(TRAVAIL DEMANDÉ)
1. Réécrivez sous forme de liste le paragraphe du texte sur les projections nociceptives qui commence par « Les projections d'origine viscérale ». Conservez ses faits essentiels.
2. Recopiez sans rien changer le passage du texte sur les projections nociceptives qui commence aux mots « Dans leur ascension » et s'arrête après « le cortex frontal. ».

(TEXTE CHOISI)
--------------------
Dans leur ascension vers le cortex pariétal somesthésique primaire du gyrus post-central (S1) et vers l'operculum pariétal (cortex pariétal somesthésique secondaire) situé immédiatement postérieur au gyrus post-central (S2), les projections thalamiques nociceptives tout comme les autres projections sensorielles passent par la portion postérieure de la capsule interne et par la "corona radiata". D'autres projections font ascension vers le cortex frontal.

Les projections d'origine viscérale pour leur part sont dirigées vers le cortex insulaire, enfoui en profondeur dans la fissure latérale. Le cortex insulaire échange des projections avec le système nerveux autonome. Une activation du cortex insulaire produit des nausées et des vomissements ce qui s'observe souvent en présence de douleurs viscérales importantes.
--------------------
(ENTRÉES RÉPERTORIÉES)
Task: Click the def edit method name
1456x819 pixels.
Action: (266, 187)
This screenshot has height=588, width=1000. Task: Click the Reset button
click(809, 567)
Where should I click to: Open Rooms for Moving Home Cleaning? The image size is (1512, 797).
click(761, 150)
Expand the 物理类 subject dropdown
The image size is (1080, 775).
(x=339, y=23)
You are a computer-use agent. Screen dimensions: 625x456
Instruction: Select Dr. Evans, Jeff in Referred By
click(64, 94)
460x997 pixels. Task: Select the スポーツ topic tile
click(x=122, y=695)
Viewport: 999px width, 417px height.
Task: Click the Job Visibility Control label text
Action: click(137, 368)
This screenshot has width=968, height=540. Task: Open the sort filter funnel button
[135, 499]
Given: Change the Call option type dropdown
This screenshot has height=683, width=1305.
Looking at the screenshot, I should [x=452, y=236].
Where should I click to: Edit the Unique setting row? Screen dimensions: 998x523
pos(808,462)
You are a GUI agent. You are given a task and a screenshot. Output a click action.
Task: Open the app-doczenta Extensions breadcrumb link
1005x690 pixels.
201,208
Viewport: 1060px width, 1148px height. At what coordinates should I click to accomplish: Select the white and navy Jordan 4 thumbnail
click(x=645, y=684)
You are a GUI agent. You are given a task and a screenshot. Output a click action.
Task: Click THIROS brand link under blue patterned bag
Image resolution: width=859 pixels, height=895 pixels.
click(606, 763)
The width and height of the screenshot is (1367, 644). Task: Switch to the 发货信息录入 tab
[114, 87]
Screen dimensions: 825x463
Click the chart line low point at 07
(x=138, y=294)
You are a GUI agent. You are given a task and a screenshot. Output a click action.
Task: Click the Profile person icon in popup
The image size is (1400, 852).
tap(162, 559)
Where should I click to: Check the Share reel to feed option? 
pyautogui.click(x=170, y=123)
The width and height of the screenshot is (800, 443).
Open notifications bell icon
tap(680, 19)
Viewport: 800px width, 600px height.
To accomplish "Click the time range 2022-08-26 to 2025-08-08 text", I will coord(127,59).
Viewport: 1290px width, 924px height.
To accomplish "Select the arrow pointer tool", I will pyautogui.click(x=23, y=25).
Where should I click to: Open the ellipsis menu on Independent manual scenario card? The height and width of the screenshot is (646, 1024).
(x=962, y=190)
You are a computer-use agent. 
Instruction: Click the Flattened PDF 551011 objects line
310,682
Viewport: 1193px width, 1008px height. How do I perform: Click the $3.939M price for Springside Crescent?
--------------------
(CORRIGÉ DE L'EXERCICE)
1.
- Les projections d'origine viscérale se dirigent vers le cortex insulaire.
- Ce cortex est enfoui en profondeur dans la fissure latérale.
- Il échange des projections avec le système nerveux autonome.
- Son activation produit des nausées et des vomissements. On observe souvent ces symptômes en présence de douleurs viscérales importantes.

2.
Dans leur ascension vers le cortex pariétal somesthésique primaire du gyrus post-central (S1) et vers l'operculum pariétal (cortex pariétal somesthésique secondaire) situé immédiatement postérieur au gyrus post-central (S2), les projections thalamiques nociceptives tout comme les autres projections sensorielles passent par la portion postérieure de la capsule interne et par la "corona radiata". D'autres projections font ascension vers le cortex frontal.